Please print the line that holds "Where should I" and each line after it to the end of the data, word for word, without any pictures.

________________________________________

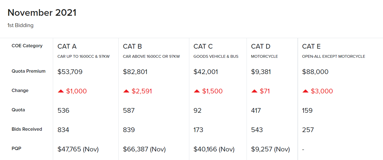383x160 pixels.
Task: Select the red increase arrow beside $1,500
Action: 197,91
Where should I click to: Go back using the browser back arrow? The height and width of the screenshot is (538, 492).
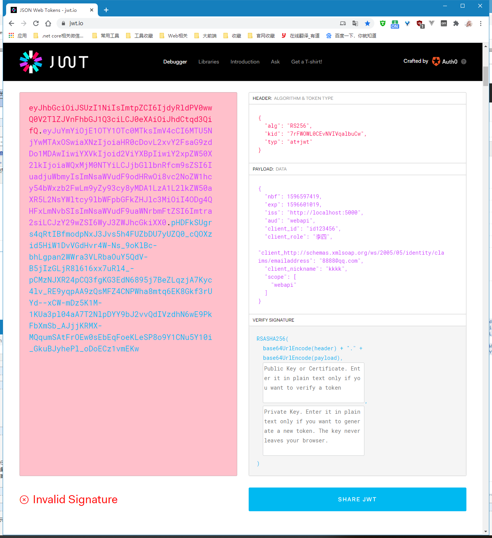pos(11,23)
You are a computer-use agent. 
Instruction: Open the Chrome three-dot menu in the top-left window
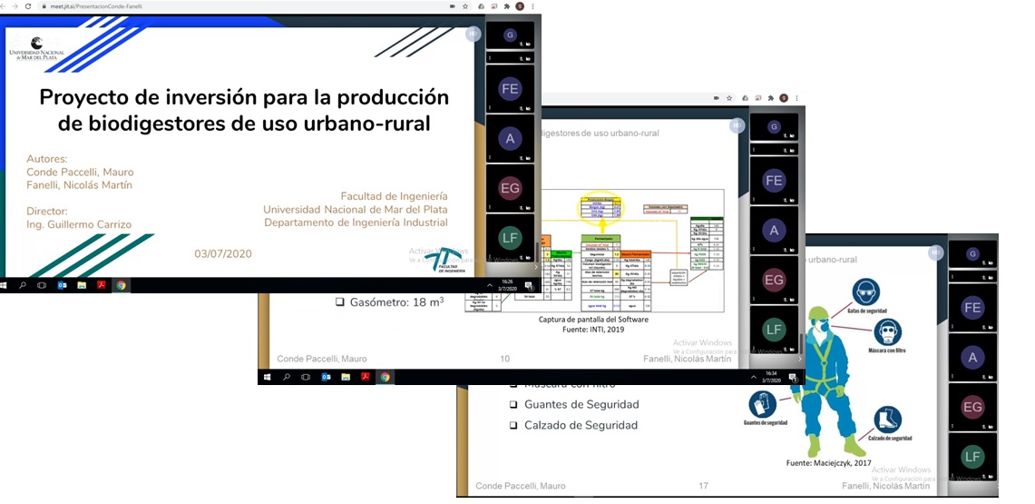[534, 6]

________________________________________

§ TASK RESPONSE
Where should I click to: Go back using the browser back arrow? The height and width of the screenshot is (538, 492).
pos(11,23)
You are a computer-use agent. 
Instruction: Open the Chrome three-dot menu in the top-left window
[534, 6]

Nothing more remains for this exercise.